Georgia summers are no joke. By mid-June we’re regularly pushing 95°F with humidity that makes it feel like 105. Our chickens don’t have sweat glands, they can’t pant efficiently past a certain point, and heat stress can kill a bird faster than most people realize. We’ve lost birds to heat. We don’t anymore — because we got serious about how we manage the flock from June through September.
Here’s what we actually do, and what made the real difference.
Fresh Cold Water Is the Job — Do It Right
If there’s one thing that matters more than anything else, it’s water. Not just available water — cold, clean water that gets refreshed multiple times a day when it’s hot.
We switched to nipple waterers a few years back and it was one of the better decisions we’ve made for the flock. Nipple systems stay cleaner than open bowls or traditional founts, the water doesn’t heat up as fast, and chickens actually drink more from them once they figure it out. In peak summer we also drop frozen water bottles into the reservoir in the morning to keep the temperature down through the hottest part of the day.
During a heat wave — anything over 95°F — we fill a shallow rubber pan with cold water and set it in the shade. Some of our birds will wade in it. It looks ridiculous. It works.

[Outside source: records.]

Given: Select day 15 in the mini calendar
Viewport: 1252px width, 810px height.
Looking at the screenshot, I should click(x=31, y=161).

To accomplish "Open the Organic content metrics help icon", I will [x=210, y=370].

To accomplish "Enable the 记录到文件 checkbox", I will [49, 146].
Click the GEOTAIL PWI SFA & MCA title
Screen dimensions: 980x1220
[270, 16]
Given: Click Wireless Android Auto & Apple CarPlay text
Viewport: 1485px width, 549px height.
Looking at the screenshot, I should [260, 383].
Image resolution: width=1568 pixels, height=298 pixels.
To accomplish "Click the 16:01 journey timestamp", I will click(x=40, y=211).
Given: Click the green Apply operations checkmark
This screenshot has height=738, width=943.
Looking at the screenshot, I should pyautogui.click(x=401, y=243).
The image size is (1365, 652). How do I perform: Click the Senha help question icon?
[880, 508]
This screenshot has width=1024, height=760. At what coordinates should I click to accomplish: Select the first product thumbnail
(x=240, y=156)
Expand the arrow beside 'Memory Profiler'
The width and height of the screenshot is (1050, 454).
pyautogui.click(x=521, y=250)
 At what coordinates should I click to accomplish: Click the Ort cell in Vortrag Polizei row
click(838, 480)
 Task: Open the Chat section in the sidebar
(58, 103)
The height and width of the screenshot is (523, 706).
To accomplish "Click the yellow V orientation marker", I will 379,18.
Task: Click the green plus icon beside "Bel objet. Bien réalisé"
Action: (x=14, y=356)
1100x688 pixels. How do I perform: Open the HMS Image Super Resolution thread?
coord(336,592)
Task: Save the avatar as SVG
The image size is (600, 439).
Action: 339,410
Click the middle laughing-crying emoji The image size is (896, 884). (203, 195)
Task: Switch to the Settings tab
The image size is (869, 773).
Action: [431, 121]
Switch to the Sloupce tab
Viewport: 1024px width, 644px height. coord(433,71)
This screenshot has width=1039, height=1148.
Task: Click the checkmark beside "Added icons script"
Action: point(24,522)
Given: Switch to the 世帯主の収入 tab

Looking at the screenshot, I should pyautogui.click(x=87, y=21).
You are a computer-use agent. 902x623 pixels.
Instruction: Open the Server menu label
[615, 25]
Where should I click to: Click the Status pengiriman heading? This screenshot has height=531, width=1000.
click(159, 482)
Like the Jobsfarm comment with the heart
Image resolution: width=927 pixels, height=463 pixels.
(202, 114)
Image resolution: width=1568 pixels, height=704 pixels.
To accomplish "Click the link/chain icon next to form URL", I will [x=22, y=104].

Shade: More Than You Think You Need
Our coop has a covered run, but in July that’s not enough. The angle of the afternoon sun hits parts of the run that are shaded in the morning, and birds that looked comfortable at 9am are panting hard by 2pm.
We added shade cloth over the exposed sections of the run — 70% block is what we use. It cuts the radiant heat significantly and the birds will bunch up in those shaded spots on the worst days. We also let them free range under the tree line in the back of the property during the hottest parts of summer. They self-regulate better than you’d think if they have the option.
If your run is fully exposed, shade cloth is one of the cheapest fixes you can make. A roll goes a long way and it lasts for years.
Coop Ventilation Matters More in Summer Than Winter
A lot of coop designs are built with winter in mind — tight walls, small vents, draft protection. That’s the wrong priority in Zone 7a. Our birds are far more likely to die from heat than from cold, and a stuffy coop that holds heat after sundown is a real problem.
We keep our coop vents fully open from late May through September. We added a second vent near the roofline on the south side specifically to improve airflow. On nights where it stays above 80°F — which happens — we run a box fan on low pointed at the roost bars. The goal isn’t to blow air on the birds, it’s to move the hot air out.
Check your roost height too. Heat rises, and birds that roost high in a poorly ventilated coop are sleeping in the hottest air in the building. We lowered our roost bars one summer and it made a noticeable difference.
Electrolytes During Heat Waves
This one took us a while to take seriously. Chickens lose electrolytes when they’re heat stressed — they pant to try to cool down, and that process depletes sodium, potassium, and other minerals fast. A bird that’s mildly heat stressed but drinking plenty of plain water can still crash because the water alone isn’t restoring what’s lost.
We keep poultry electrolyte powder on hand and mix it into the water during any stretch of days over 95°F. It’s inexpensive and the difference in bird behavior is noticeable — they’re more alert, eating better, not just standing around with their mouths open.
Feed Timing and Frozen Treats
Digesting feed generates body heat. Chickens that eat a big grain meal in the middle of the day are making their own situation worse. We shifted our primary feeding to early morning and late evening during summer — they get scratch and pellets when it’s cooler, and during the heat of the day we’ll sometimes toss out cold watermelon chunks or frozen corn.
The frozen treats aren’t just a gimmick. Cold food lowers core temperature a little, and more importantly it gives them something to do and keeps them active and moving to the water. Watermelon is especially good because of the water content.
Know the Signs of Heat Stress
Panting with an open beak is the first sign. Wings held out away from the body is another — they’re trying to release heat. Lethargy, pale combs, and birds that won’t move to water are serious warning signs. At that stage you need to act fast: move the bird to a cool shaded spot, offer cold water, and wet the legs and comb with cool (not ice cold) water.
We check the flock mid-afternoon on the worst days. It takes five minutes and has saved birds. If you have older hens, heavy breeds like Buff Orpingtons or Brahmas, or any bird that’s already molting, watch them extra closely — they handle heat worse than leaner, more active breeds.
Georgia summers are brutal. But with the right setup, our flock gets through them in good shape. The basics — cold water, shade, airflow, and electrolytes — cover the vast majority of it. Get those right first before worrying about anything else.